INFORMATION SHOWN:
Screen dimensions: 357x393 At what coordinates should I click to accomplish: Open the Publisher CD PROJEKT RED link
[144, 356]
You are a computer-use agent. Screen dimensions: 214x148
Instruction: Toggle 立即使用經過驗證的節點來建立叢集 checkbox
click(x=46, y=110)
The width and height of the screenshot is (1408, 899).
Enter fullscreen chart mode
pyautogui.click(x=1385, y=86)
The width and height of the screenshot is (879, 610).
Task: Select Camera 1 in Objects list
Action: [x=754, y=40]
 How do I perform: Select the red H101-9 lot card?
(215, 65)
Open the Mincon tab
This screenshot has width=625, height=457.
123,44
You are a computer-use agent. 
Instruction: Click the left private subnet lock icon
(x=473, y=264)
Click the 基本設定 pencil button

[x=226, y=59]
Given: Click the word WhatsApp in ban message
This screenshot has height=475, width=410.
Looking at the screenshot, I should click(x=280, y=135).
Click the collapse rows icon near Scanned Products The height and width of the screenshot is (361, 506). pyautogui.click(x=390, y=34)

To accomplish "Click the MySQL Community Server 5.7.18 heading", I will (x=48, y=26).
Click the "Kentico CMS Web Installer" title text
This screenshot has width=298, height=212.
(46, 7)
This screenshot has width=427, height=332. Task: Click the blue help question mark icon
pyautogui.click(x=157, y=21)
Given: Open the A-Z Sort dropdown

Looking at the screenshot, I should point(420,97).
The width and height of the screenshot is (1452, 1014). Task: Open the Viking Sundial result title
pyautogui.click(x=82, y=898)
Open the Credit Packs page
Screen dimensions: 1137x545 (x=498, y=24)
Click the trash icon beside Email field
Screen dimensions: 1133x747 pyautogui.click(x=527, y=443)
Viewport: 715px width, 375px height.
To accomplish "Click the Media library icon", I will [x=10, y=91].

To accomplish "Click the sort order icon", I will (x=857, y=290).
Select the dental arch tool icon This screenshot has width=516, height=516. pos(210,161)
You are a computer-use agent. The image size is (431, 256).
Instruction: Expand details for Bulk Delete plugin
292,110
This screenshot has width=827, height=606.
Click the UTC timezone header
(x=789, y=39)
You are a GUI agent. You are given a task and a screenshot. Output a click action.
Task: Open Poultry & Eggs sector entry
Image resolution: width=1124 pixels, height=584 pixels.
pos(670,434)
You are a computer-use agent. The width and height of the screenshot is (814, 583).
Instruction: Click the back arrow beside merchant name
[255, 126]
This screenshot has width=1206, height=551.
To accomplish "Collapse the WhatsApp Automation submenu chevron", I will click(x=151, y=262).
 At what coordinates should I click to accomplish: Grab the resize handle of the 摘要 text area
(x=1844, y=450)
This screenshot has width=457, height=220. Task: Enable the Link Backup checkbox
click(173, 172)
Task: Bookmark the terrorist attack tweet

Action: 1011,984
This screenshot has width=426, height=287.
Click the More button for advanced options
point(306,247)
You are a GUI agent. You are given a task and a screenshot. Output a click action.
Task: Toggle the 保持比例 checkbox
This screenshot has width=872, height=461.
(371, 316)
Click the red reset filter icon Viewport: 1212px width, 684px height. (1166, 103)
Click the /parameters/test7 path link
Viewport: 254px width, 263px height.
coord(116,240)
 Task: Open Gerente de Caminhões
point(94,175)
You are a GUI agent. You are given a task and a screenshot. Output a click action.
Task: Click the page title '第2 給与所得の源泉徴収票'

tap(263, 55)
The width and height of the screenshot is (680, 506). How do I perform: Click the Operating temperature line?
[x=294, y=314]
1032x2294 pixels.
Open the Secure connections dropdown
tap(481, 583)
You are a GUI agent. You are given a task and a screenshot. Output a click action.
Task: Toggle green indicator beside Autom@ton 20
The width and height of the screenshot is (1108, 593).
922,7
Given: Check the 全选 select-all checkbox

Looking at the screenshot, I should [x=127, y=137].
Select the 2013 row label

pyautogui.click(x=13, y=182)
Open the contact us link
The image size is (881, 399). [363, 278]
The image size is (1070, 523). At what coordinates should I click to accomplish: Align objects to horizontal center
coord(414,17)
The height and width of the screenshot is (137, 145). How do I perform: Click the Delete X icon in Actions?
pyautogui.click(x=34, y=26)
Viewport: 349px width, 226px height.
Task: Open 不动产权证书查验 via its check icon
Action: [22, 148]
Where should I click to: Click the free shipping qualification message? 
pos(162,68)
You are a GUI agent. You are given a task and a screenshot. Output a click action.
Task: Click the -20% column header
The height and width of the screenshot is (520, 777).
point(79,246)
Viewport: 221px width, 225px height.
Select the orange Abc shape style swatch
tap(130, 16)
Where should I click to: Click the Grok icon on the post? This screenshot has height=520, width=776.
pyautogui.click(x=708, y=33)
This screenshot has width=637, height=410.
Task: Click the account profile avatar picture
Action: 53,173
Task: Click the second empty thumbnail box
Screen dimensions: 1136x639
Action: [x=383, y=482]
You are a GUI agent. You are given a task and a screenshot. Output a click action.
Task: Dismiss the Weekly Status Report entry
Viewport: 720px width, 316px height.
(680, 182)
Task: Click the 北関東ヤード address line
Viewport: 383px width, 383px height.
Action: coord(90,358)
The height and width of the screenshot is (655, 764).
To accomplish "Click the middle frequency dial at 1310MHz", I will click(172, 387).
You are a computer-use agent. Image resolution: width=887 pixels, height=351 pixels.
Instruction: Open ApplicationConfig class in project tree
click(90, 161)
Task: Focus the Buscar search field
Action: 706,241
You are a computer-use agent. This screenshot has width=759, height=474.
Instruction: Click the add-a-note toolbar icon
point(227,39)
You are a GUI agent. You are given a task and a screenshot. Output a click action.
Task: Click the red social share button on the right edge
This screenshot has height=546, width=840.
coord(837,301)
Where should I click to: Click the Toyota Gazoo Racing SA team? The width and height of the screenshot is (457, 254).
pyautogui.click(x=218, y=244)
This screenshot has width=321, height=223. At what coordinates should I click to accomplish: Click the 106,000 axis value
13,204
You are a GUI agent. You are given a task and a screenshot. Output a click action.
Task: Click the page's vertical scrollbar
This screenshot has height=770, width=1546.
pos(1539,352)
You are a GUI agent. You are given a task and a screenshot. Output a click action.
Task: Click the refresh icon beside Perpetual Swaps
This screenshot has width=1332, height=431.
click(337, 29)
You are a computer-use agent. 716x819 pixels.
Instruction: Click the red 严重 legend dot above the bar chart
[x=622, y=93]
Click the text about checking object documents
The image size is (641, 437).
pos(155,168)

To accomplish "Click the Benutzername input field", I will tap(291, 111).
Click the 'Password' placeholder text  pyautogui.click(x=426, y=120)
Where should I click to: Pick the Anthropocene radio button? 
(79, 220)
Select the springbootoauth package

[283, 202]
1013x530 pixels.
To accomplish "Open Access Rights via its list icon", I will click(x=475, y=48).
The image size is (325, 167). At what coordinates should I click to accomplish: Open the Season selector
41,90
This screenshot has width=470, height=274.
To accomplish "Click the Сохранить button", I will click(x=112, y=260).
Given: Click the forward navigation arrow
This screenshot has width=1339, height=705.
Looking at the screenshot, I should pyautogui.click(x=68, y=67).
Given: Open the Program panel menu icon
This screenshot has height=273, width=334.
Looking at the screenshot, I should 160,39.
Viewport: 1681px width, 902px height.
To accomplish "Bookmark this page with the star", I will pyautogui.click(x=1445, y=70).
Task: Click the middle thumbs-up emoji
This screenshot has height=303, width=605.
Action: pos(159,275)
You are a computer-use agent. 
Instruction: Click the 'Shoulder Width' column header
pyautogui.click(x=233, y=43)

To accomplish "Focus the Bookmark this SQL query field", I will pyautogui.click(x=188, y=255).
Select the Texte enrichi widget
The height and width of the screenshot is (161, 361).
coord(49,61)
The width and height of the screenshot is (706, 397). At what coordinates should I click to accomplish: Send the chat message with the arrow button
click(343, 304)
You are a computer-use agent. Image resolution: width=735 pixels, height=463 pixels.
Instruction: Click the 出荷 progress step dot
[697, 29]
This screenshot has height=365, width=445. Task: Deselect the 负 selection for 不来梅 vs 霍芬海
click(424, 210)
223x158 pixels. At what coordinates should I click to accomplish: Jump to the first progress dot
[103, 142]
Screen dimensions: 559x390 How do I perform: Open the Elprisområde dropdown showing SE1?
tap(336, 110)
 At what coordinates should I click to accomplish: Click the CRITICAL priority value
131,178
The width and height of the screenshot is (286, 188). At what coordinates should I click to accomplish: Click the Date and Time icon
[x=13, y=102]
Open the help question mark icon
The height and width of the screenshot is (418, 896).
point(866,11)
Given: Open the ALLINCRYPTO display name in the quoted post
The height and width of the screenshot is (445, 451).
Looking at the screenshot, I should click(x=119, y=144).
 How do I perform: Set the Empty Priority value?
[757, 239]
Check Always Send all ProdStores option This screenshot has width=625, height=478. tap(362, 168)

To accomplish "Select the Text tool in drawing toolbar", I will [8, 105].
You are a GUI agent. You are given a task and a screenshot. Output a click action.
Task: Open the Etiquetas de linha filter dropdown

WORK REQUEST: Reproduce the entries exactly, but only from their first line to the line holding "Open the Mincon tab", with that last line kept.

RESPONSE AREA:
Screen dimensions: 357x393 At what coordinates should I click to accomplish: Open the Publisher CD PROJEKT RED link
[144, 356]
You are a computer-use agent. Screen dimensions: 214x148
Instruction: Toggle 立即使用經過驗證的節點來建立叢集 checkbox
click(x=46, y=110)
The width and height of the screenshot is (1408, 899).
Enter fullscreen chart mode
pyautogui.click(x=1385, y=86)
The width and height of the screenshot is (879, 610).
Task: Select Camera 1 in Objects list
Action: [x=754, y=40]
 How do I perform: Select the red H101-9 lot card?
(215, 65)
Open the Mincon tab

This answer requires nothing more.